··· Supplied records ···

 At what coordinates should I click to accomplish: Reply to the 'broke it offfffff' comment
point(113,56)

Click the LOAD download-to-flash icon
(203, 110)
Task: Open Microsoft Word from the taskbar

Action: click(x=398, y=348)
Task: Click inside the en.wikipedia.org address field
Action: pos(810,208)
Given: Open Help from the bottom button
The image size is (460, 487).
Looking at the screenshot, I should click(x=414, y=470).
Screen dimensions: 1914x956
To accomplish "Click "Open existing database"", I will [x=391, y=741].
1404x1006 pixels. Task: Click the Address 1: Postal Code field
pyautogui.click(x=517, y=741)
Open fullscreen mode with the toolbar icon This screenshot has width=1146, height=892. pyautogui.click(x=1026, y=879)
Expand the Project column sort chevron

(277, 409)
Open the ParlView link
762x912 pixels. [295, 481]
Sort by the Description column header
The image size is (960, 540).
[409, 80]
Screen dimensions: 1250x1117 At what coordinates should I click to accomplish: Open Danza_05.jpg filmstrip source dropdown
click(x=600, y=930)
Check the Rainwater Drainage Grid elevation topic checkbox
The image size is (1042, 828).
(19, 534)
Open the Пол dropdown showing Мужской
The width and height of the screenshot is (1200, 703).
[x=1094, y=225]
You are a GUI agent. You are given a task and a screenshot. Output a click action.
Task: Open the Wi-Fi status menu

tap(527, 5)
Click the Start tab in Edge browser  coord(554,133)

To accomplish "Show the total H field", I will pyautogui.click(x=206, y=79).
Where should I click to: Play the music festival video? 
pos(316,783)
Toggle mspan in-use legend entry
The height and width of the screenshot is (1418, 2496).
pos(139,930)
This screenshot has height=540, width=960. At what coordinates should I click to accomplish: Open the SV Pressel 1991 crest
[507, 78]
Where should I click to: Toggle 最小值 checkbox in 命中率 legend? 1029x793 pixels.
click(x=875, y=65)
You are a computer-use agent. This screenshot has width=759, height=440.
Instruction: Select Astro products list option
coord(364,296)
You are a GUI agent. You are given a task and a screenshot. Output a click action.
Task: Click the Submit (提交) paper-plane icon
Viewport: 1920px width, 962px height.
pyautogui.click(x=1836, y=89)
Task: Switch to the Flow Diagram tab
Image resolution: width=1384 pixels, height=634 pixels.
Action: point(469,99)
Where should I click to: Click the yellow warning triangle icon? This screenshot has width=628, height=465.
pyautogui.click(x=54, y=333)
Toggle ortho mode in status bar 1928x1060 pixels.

···

_Stated task_. Copy the listing above line for line, with every character unchanged.

_Output for this exercise_.
 At what coordinates should I click to accomplish: Reply to the 'broke it offfffff' comment
point(113,56)

Click the LOAD download-to-flash icon
(203, 110)
Task: Open Microsoft Word from the taskbar

Action: click(x=398, y=348)
Task: Click inside the en.wikipedia.org address field
Action: pos(810,208)
Given: Open Help from the bottom button
The image size is (460, 487).
Looking at the screenshot, I should click(x=414, y=470).
Screen dimensions: 1914x956
To accomplish "Click "Open existing database"", I will [x=391, y=741].
1404x1006 pixels. Task: Click the Address 1: Postal Code field
pyautogui.click(x=517, y=741)
Open fullscreen mode with the toolbar icon This screenshot has width=1146, height=892. pyautogui.click(x=1026, y=879)
Expand the Project column sort chevron

(277, 409)
Open the ParlView link
762x912 pixels. [295, 481]
Sort by the Description column header
The image size is (960, 540).
[409, 80]
Screen dimensions: 1250x1117 At what coordinates should I click to accomplish: Open Danza_05.jpg filmstrip source dropdown
click(x=600, y=930)
Check the Rainwater Drainage Grid elevation topic checkbox
The image size is (1042, 828).
(19, 534)
Open the Пол dropdown showing Мужской
The width and height of the screenshot is (1200, 703).
[x=1094, y=225]
You are a GUI agent. You are given a task and a screenshot. Output a click action.
Task: Open the Wi-Fi status menu

tap(527, 5)
Click the Start tab in Edge browser  coord(554,133)

To accomplish "Show the total H field", I will pyautogui.click(x=206, y=79).
Where should I click to: Play the music festival video? 
pos(316,783)
Toggle mspan in-use legend entry
The height and width of the screenshot is (1418, 2496).
pos(139,930)
This screenshot has height=540, width=960. At what coordinates should I click to accomplish: Open the SV Pressel 1991 crest
[507, 78]
Where should I click to: Toggle 最小值 checkbox in 命中率 legend? 1029x793 pixels.
click(x=875, y=65)
You are a computer-use agent. This screenshot has width=759, height=440.
Instruction: Select Astro products list option
coord(364,296)
You are a GUI agent. You are given a task and a screenshot. Output a click action.
Task: Click the Submit (提交) paper-plane icon
Viewport: 1920px width, 962px height.
pyautogui.click(x=1836, y=89)
Task: Switch to the Flow Diagram tab
Image resolution: width=1384 pixels, height=634 pixels.
Action: point(469,99)
Where should I click to: Click the yellow warning triangle icon? This screenshot has width=628, height=465.
pyautogui.click(x=54, y=333)
Toggle ortho mode in status bar 1928x1060 pixels.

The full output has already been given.